* **EXERCISE BRIEF**
Your job is to give again, exactly and with no additions, the lines in the records below from the one with "Where should I" through the one with "At what coordinates", both included. Omit the pictures.

[RECORDS PROVIDED — start]

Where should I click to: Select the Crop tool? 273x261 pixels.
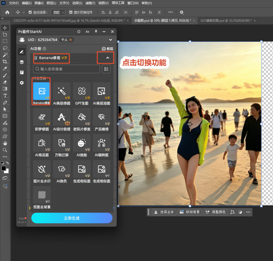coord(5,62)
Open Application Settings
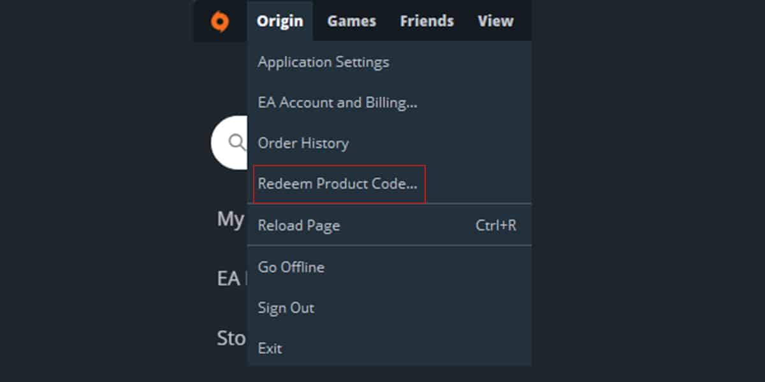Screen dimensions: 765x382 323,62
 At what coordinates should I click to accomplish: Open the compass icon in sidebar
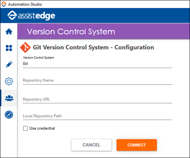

[RECORDS PROVIDED — finish]
[RECORDS PROVIDED — start]

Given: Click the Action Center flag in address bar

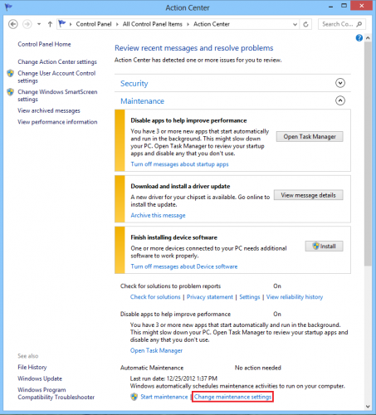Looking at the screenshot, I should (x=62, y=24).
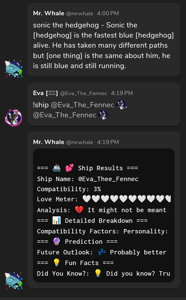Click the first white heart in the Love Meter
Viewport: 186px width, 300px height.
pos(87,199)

[RECORDS PROVIDED — finish]

* **RESPONSE BELOW**
Where should I click to: Select the Crop tool? 273x261 pixels.
coord(5,62)
Open Application Settings
Screen dimensions: 765x382 323,62
 At what coordinates should I click to accomplish: Open the compass icon in sidebar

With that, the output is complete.